The puzzles were often tough; lateral thinkers would find themselves successful just as often as logical ones, and in the days before a million internet walkthroughs were able to light the way, I can vividly remember finding myself at perceived ‘dead ends’ with several puzzles all at once. Yet there were no dead ends; it was impossible to fail at Monkey Island if you persevered, unless you quit early, which many people did and still do. On more than one occasion I would find myself frustratingly trying to use every object in my inventory with each other and again with every background object on screen and still not figuring out the answer.

While these obscure puzzles felt unfair, the resulting narrative pay-off ensured that the majority of players would forgive these minor foibles. The Secret of Monkey Island was the reason I started keeping a notepad and pen next to the PC; its more annoying puzzles were to blame for the endless doodles of decapitated pirates screaming out death cries of creatively conjoined sexual expletives.

SCUMM-based screenshot from Moby Games of Monkey Island's in-game funsies.

“Never pay more than 20 bucks for a computer game”

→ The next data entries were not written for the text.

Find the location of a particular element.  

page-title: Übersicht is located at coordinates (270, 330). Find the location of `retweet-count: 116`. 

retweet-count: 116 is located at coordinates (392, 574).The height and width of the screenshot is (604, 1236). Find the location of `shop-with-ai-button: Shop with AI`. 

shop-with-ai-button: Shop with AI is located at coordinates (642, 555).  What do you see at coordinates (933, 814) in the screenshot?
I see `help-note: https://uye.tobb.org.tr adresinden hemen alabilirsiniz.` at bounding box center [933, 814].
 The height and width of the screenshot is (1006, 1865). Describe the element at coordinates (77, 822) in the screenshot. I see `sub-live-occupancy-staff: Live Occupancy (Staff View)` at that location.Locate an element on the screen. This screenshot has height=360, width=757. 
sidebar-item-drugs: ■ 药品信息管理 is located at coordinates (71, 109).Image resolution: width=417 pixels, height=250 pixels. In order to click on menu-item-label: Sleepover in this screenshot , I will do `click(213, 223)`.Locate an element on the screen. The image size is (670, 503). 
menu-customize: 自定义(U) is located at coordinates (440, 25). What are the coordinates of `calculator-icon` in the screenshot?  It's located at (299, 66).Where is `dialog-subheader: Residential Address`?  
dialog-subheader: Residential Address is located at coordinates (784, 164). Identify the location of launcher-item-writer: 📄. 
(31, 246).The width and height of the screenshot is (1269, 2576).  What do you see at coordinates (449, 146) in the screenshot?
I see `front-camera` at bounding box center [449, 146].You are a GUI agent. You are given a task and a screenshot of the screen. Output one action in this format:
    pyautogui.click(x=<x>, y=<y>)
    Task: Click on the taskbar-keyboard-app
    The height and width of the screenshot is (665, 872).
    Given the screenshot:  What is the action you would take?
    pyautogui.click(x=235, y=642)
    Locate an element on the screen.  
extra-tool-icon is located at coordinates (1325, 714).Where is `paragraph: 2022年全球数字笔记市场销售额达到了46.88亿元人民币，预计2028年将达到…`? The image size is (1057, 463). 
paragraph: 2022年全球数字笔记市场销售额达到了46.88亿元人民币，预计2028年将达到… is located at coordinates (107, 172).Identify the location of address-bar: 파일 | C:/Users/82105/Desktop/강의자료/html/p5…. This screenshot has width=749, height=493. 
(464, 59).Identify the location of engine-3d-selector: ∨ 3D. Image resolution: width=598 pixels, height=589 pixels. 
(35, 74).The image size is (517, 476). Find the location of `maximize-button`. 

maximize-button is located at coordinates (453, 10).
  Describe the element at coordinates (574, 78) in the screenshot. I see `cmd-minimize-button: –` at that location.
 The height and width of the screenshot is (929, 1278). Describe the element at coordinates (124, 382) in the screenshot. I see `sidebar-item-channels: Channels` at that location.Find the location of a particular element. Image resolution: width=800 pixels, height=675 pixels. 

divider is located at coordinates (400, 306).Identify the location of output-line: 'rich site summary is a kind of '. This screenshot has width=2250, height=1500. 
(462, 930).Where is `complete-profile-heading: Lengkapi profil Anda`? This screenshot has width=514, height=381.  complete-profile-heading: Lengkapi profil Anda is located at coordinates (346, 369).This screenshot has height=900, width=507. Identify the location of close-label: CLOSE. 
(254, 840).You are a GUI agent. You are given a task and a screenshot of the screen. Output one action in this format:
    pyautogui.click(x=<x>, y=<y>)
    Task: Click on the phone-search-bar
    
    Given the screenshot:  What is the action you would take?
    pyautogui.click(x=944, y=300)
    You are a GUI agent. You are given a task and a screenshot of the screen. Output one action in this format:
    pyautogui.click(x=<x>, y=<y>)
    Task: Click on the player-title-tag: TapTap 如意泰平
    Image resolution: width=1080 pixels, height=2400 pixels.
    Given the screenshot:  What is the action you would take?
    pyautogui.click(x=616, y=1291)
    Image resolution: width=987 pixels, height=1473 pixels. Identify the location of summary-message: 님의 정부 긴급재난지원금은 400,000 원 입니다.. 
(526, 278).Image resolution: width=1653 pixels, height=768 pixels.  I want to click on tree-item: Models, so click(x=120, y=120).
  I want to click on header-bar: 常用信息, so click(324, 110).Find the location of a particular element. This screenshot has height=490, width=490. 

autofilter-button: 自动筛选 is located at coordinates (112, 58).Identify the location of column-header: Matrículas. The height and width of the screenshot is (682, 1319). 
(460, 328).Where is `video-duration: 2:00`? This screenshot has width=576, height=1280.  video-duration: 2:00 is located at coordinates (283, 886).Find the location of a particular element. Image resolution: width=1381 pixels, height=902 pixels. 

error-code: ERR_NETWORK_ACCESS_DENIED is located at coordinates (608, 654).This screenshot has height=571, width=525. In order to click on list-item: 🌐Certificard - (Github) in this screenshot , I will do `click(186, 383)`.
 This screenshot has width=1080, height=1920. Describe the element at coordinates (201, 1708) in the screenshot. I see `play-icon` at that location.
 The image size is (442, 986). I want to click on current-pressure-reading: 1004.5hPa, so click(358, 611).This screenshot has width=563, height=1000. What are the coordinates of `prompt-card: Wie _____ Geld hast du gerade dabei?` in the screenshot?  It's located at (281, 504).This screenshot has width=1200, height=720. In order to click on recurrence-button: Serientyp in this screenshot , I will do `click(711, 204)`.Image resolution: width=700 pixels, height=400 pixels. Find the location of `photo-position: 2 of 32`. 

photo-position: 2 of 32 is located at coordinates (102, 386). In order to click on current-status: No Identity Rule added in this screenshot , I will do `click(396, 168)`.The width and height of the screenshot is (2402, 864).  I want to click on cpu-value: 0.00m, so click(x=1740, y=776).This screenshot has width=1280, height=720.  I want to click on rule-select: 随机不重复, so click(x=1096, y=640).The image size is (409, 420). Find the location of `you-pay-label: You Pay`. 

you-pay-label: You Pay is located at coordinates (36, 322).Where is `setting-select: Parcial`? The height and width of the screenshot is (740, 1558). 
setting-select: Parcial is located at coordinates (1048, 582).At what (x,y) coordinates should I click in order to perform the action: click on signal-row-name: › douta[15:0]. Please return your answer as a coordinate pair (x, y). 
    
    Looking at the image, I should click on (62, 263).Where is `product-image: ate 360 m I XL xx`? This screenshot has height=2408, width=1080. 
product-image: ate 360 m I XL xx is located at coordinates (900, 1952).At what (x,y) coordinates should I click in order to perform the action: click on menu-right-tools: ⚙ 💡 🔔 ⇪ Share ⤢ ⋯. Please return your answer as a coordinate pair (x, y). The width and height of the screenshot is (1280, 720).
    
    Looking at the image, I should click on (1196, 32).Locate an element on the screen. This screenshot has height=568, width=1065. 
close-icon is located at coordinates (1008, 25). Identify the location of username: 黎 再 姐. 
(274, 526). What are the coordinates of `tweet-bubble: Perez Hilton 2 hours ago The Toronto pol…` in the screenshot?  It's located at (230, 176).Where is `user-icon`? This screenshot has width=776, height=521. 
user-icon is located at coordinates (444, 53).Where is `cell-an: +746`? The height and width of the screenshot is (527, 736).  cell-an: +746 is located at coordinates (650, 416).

It is without argument that Gilbert and his crew at LucasArts went on to better Monkey Island, and I’d happily eulogise Day of the Tentacle, Sam & Max, Full Throttle and Grim Fandango for weeks on end, but the expertise, wisdom and confidence of those titles can only come from trial, error and experience. However, it remains a popular opinion – and one that I fully subscribe to – that LeChuck’s Revenge, the sequel to Monkey Island and a game that predates all the aforementioned titles, remains the daddy of the point-and-click adventure genre, but everything it perfected was formulated in the original.

Monkey Island consistently annoyed and frustrated me almost as much as it brought delight. Despite this, or perhaps because of it, I found myself revisiting it a few years later, and I’ve gone back periodically ever since. It can still frustrate, annoy and consistently entertain, and always captivates me. Its recipe has since been perfected, but the raw ingredients have rarely been bettered.

In a cluttered world of disposable pop culture, few things linger in the consciousness beyond their limited release period, instead getting their individual 15 minutes of fame. For a computer game to remain so revered for over a quarter of a century, the overused description of ‘classic’ may actually be warranted. Even the shadow of a gurning Johnny Depp couldn’t fuck it up.

Wanna buy a map in Monkey Island? This flasher is pretty good. Moby Games, thanks again.

Pros

  • Razor-sharp scripting and characterisation
  • As immersive as the best novels or films
  • Accessible controls via the honed SCUMM system, paving the way for how future point-and-click games would be controlled
  • An original soundtrack still revered today

Cons

  • Occasional frustrating and unfair puzzles
  • Some objects or dialogue clues can be easily missed

Lee’s take

While not for everyone, the converted will love Monkey Island, a cinematic game that blends a golden-age adventure story, fiendish puzzles and humour that still feels fresh almost 28 years on.